Verbatim copy, images excluded: write out each record shown below.

---------------

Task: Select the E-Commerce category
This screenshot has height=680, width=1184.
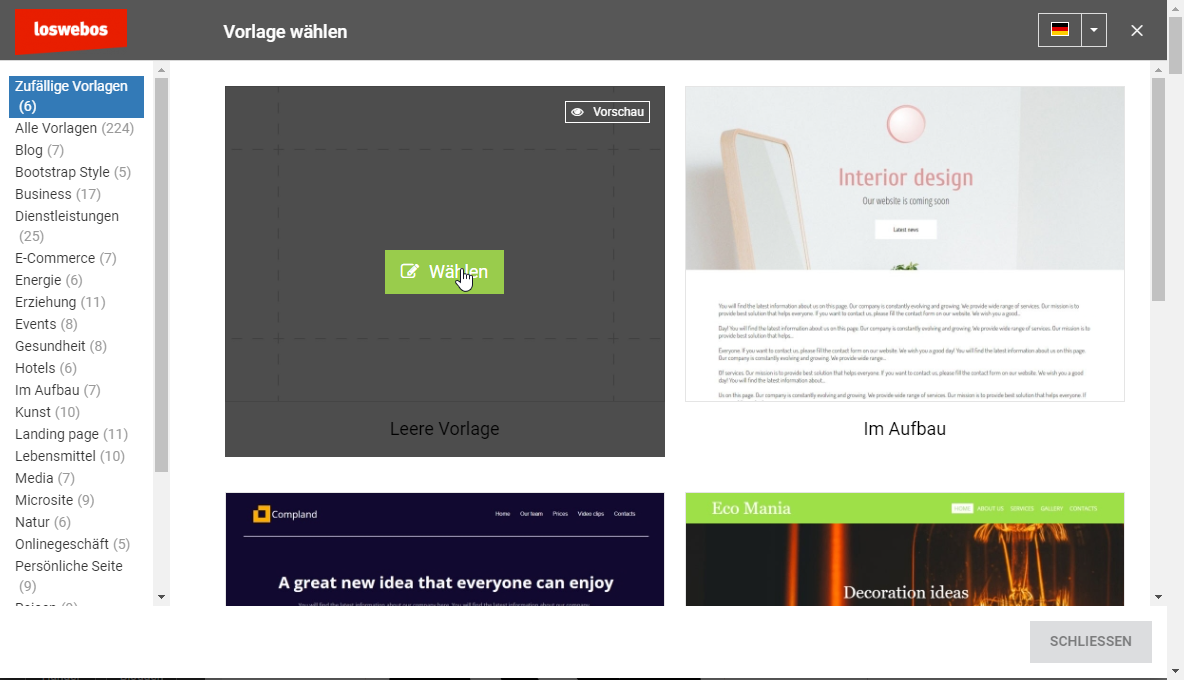Action: [x=55, y=258]
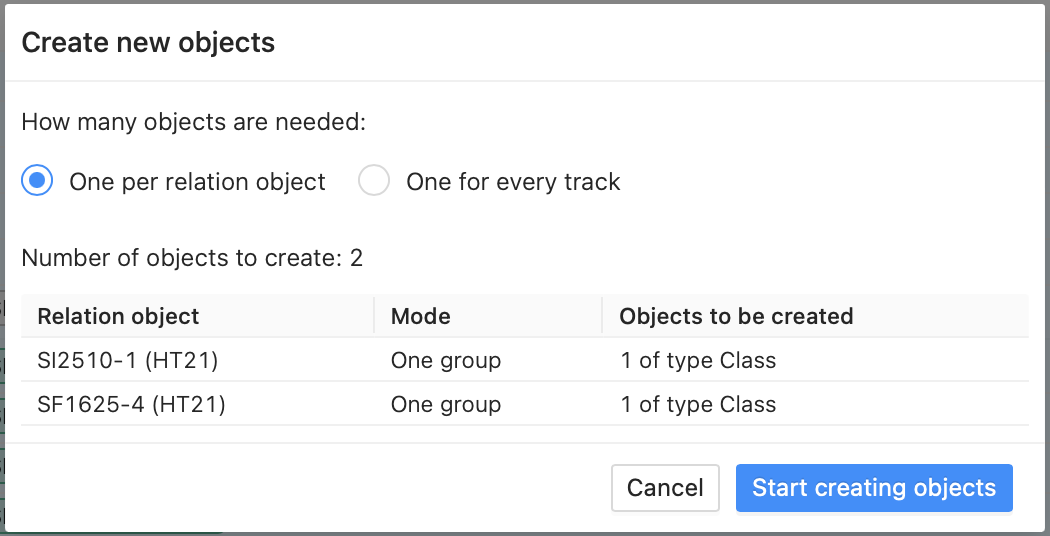Image resolution: width=1050 pixels, height=536 pixels.
Task: Click the "Number of objects to create: 2" text
Action: click(192, 258)
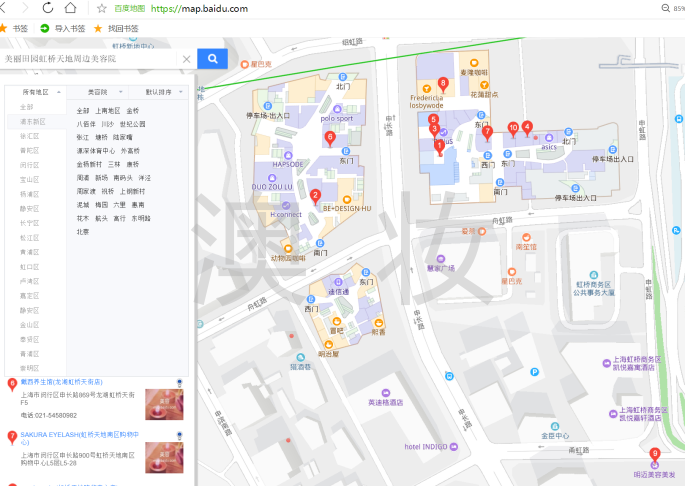685x486 pixels.
Task: Click the bookmark star in address bar
Action: pos(102,8)
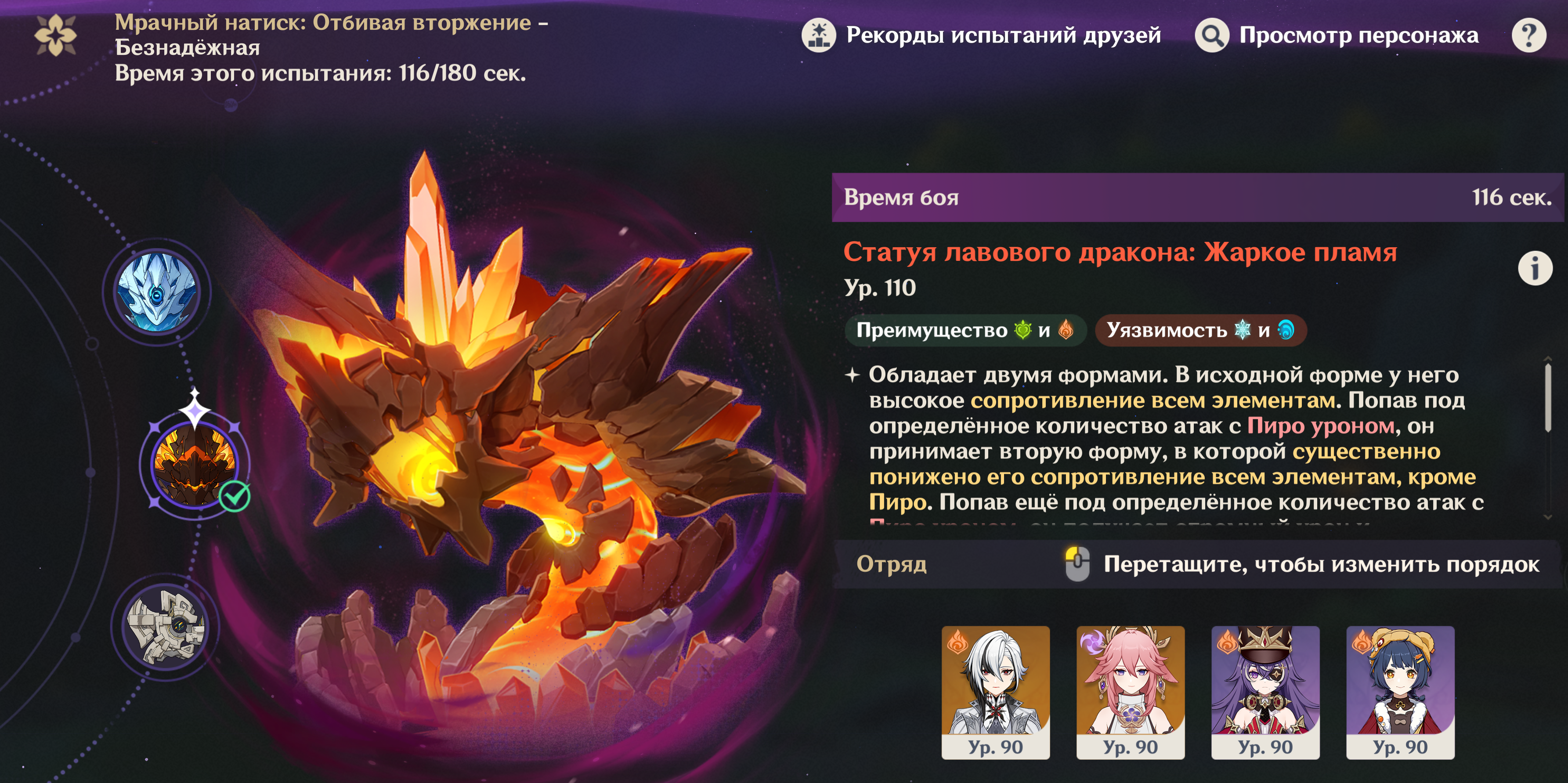Click the green checkmark on lava boss
Viewport: 1568px width, 783px height.
pyautogui.click(x=235, y=496)
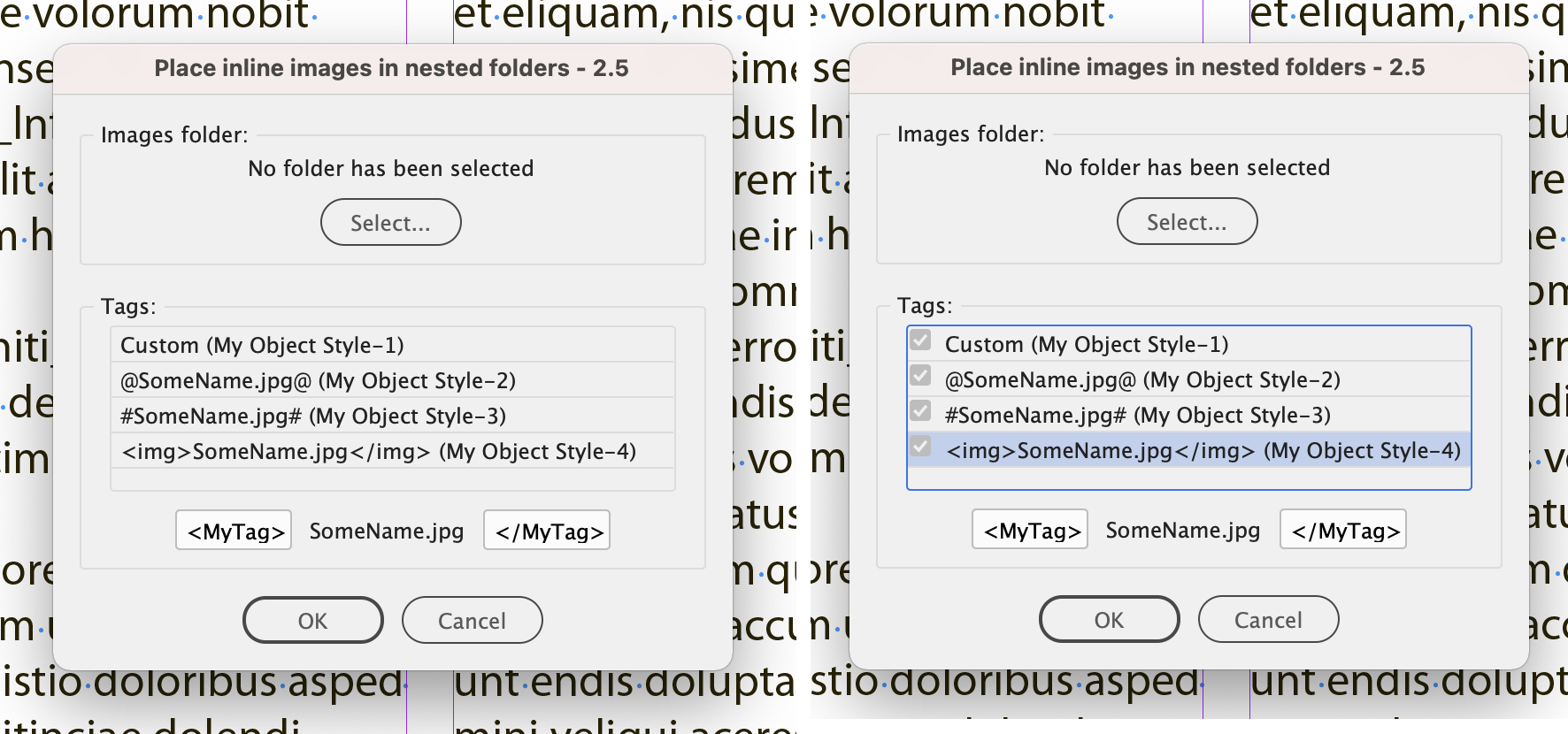
Task: Dismiss the right dialog with Cancel
Action: pyautogui.click(x=1268, y=620)
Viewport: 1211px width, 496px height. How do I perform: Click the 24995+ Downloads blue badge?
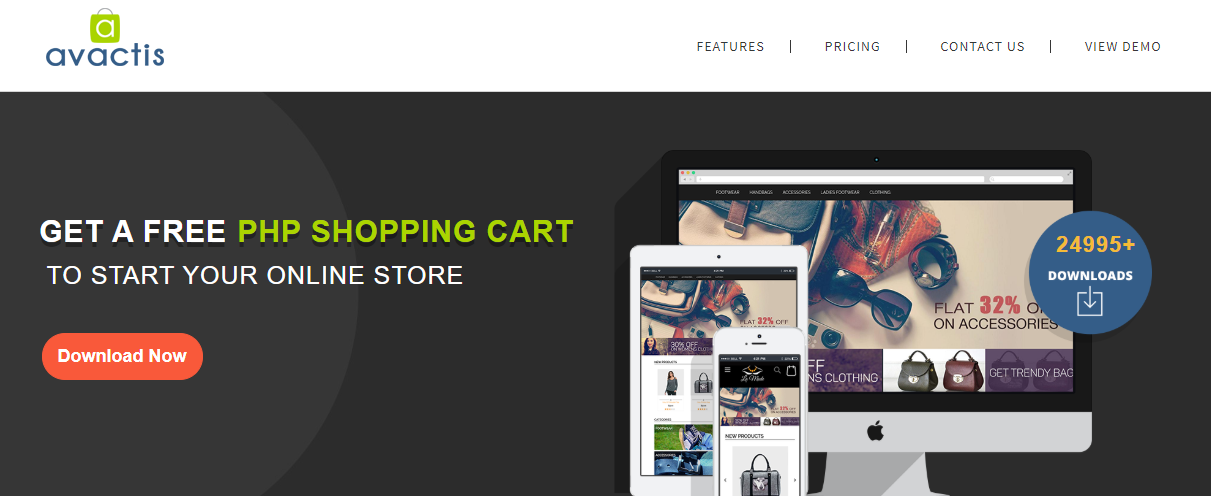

---------------

THE COMPLETED TASK.
Task: Select the E-Commerce category
This screenshot has height=680, width=1184.
Action: [x=55, y=258]
Image resolution: width=1050 pixels, height=536 pixels.
Task: Click the "Number of objects to create: 2" text
Action: click(192, 258)
685x486 pixels.
Task: Click the bookmark star in address bar
Action: pos(102,8)
Click the green checkmark on lava boss
Viewport: 1568px width, 783px height.
pyautogui.click(x=235, y=496)
Task: Dismiss the right dialog with Cancel
Action: pyautogui.click(x=1268, y=620)
Viewport: 1211px width, 496px height. How do I perform: Click the 24995+ Downloads blue badge?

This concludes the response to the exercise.